● **Listed entries**

......

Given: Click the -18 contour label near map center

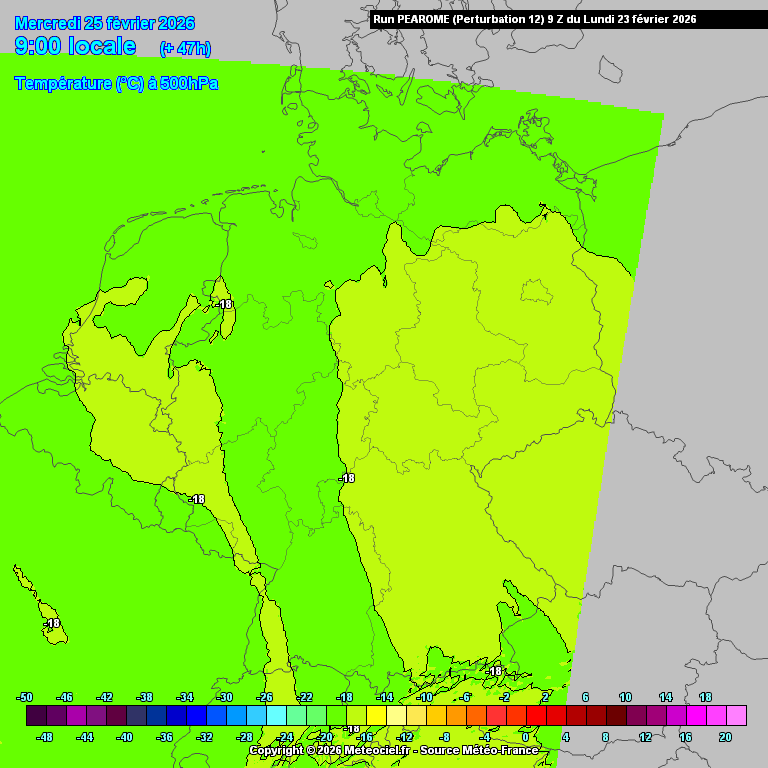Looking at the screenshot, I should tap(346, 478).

......

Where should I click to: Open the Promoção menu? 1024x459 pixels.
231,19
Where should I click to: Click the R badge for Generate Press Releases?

......

● **Requirement**
Please reproduce exactly the lines in the listing above from the one containing "Where should I click to: Open" through the one containing "Where should I click to: Click", both included, and nothing more.

● **Expected output**
Where should I click to: Open the Promoção menu? 1024x459 pixels.
231,19
Where should I click to: Click the R badge for Generate Press Releases?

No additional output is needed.